Private equity transactions are normally funded with a mix of equity and debt. The equity component consists for the largest part of cumulative preference shares with a certain coupon (say 10%). The coupon is a fixed dividend which accrues on an annual basis and which is paid out (together with the nominal amount and share premium paid on these preference shares) at exit.
The question arises how these accruals are to be accounted for in the company’s financial statements. According to Dutch GAAP and IFRS, this should be booked as debt if the obligation to pay out is unconditional. However, in the event such obligation is not unconditional, these accruals must be booked as equity.

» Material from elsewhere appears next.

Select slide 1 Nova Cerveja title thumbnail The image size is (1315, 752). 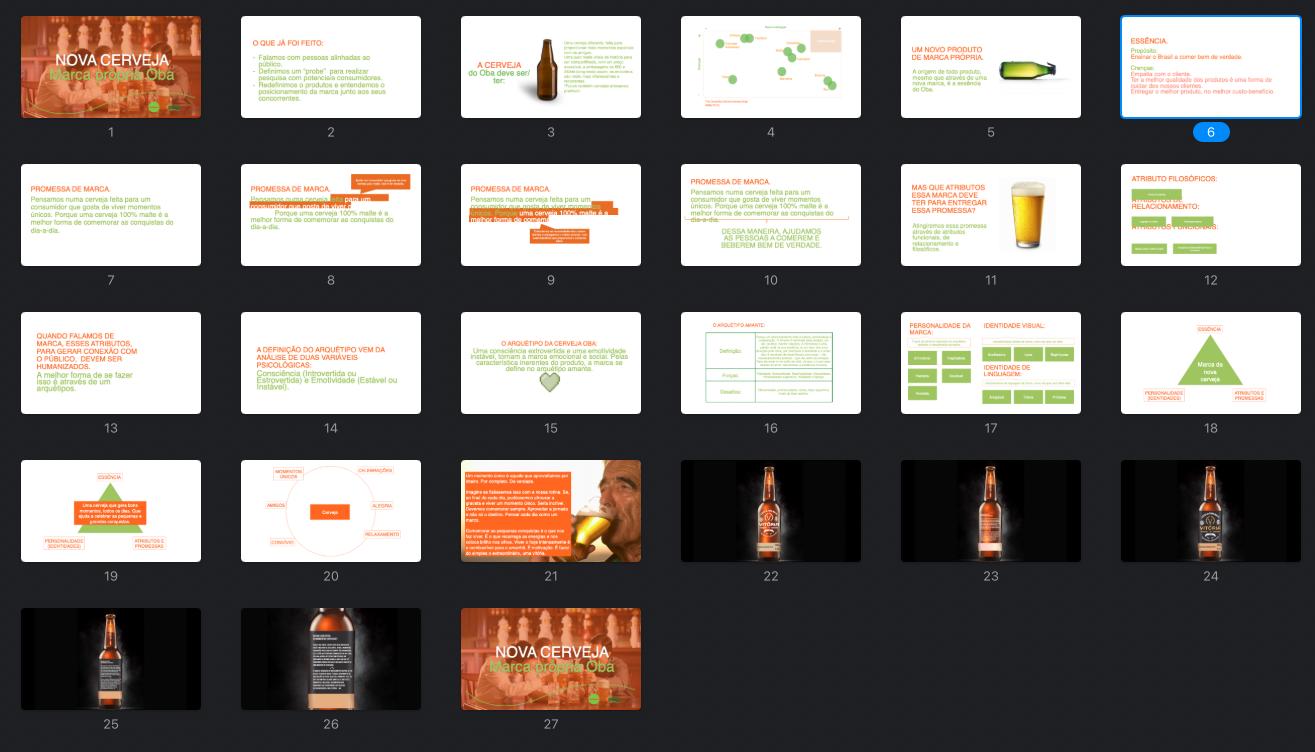tap(111, 67)
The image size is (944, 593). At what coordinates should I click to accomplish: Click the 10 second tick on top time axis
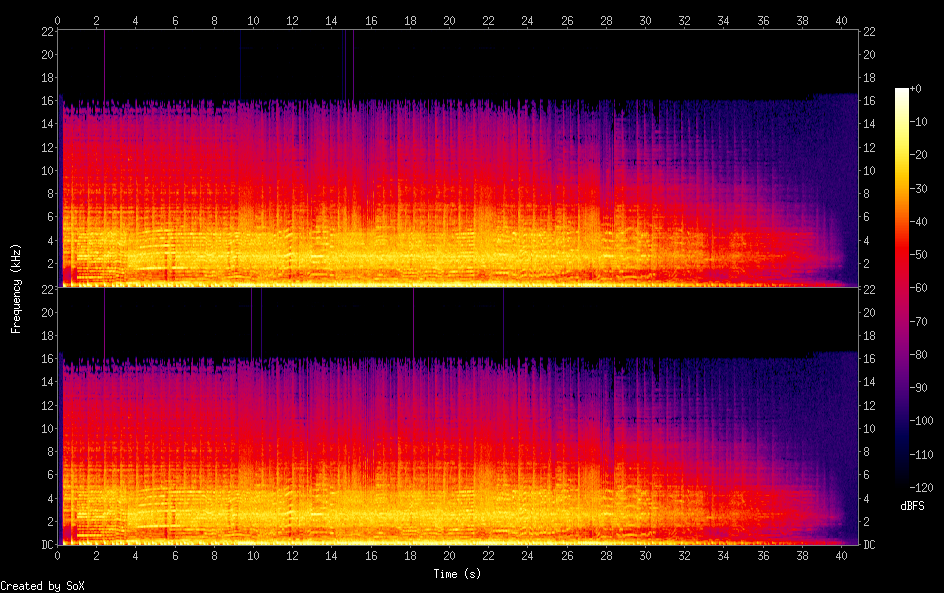[x=253, y=20]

Since the enactment of the Flex Law in October 2012, dividend resolutions of the general meeting are without any legal effect as long as the board has not approved the same. When deciding to approve or to disapprove, the board must determine whether thereafter the company is able to continue paying its due and outstanding obligations. This judgement call must be made at the moment of actual payment (i.e at exit) and not at the moment of annual accrual. This leads me to the conclusion that the cumulative preferred dividends on preference shares qualify as equity and not as debt, which was always the case before the Flex Law came into force. This conclusion also requires the lawyers and notaries to revisit their drafting of the relevant clauses in the shareholders agreement and the articles of association. It may also make the investors opt for a shareholders loan as the common alternative for preference shares.
I wonder whether the players in this industry (PE investors, CFO's, financial, legal and tax advisors) have these consequences clearly on their radar. Interested to hear any thoughts on this.